◆ STATED TASK: Count how many lines in the entries below contain the word "Where". Reply with the number alone.
▬▬▬▬▬▬▬▬▬▬
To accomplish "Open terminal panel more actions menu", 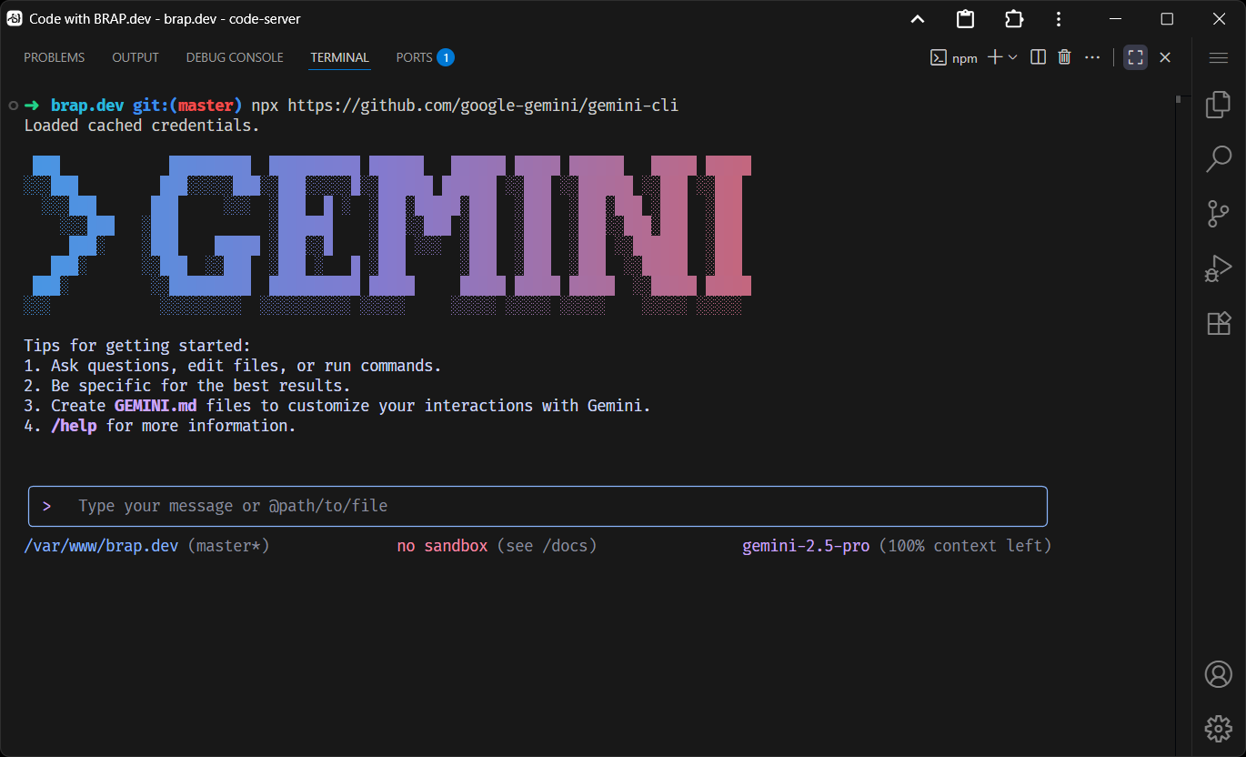I will (x=1092, y=57).
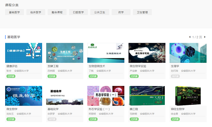The width and height of the screenshot is (212, 127).
Task: Click the 酶工程 course title
Action: 134,109
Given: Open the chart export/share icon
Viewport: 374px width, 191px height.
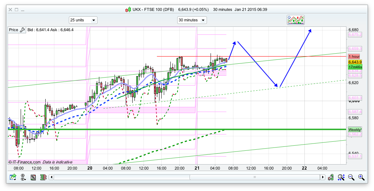Looking at the screenshot, I should click(13, 177).
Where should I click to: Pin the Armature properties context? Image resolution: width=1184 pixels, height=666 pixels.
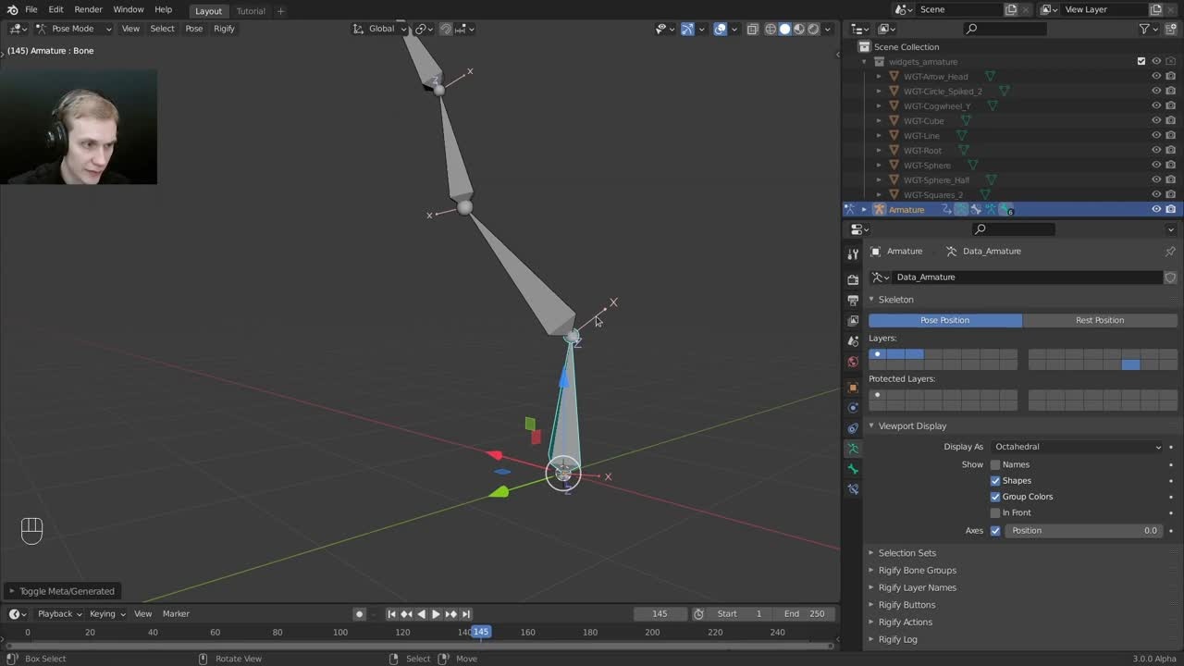[1169, 252]
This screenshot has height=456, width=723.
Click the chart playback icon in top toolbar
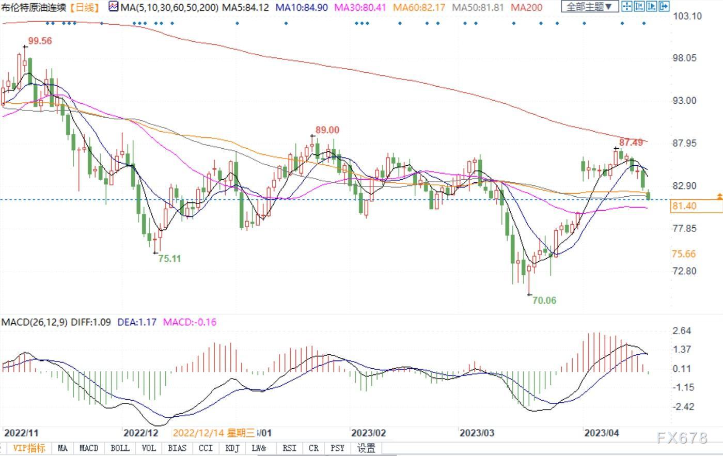coord(651,6)
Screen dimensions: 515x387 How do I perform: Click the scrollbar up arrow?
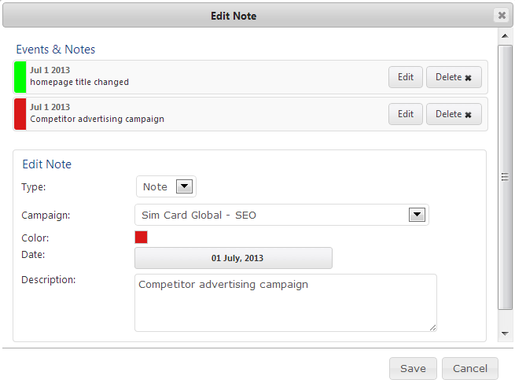(506, 36)
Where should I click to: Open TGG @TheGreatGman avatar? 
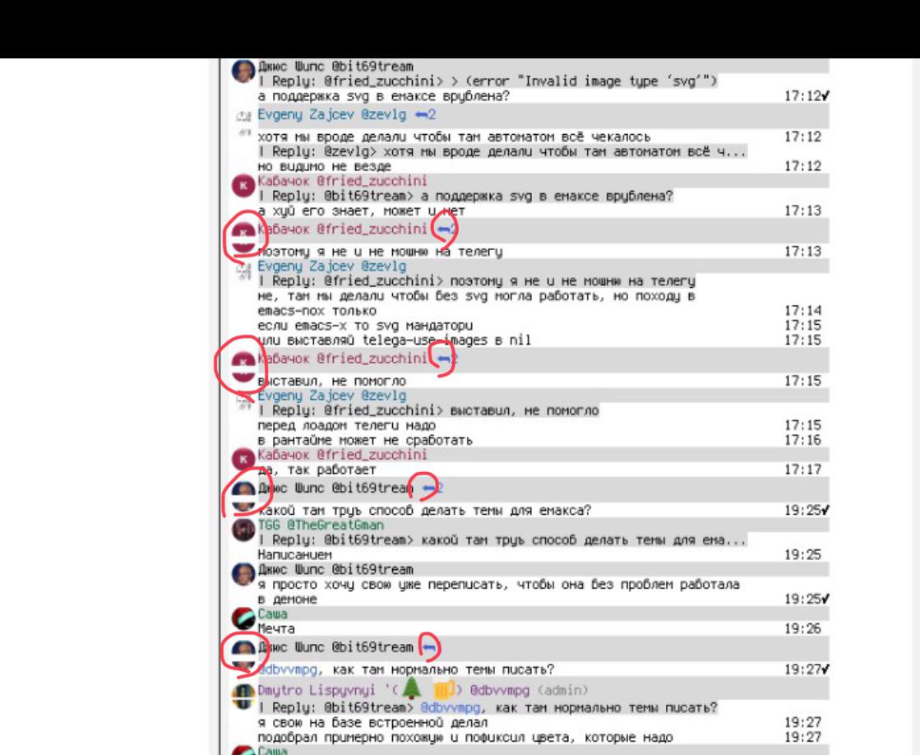coord(243,530)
▬▬▬▬▬▬▬▬▬▬
◆ EXPECTED ANSWER: 2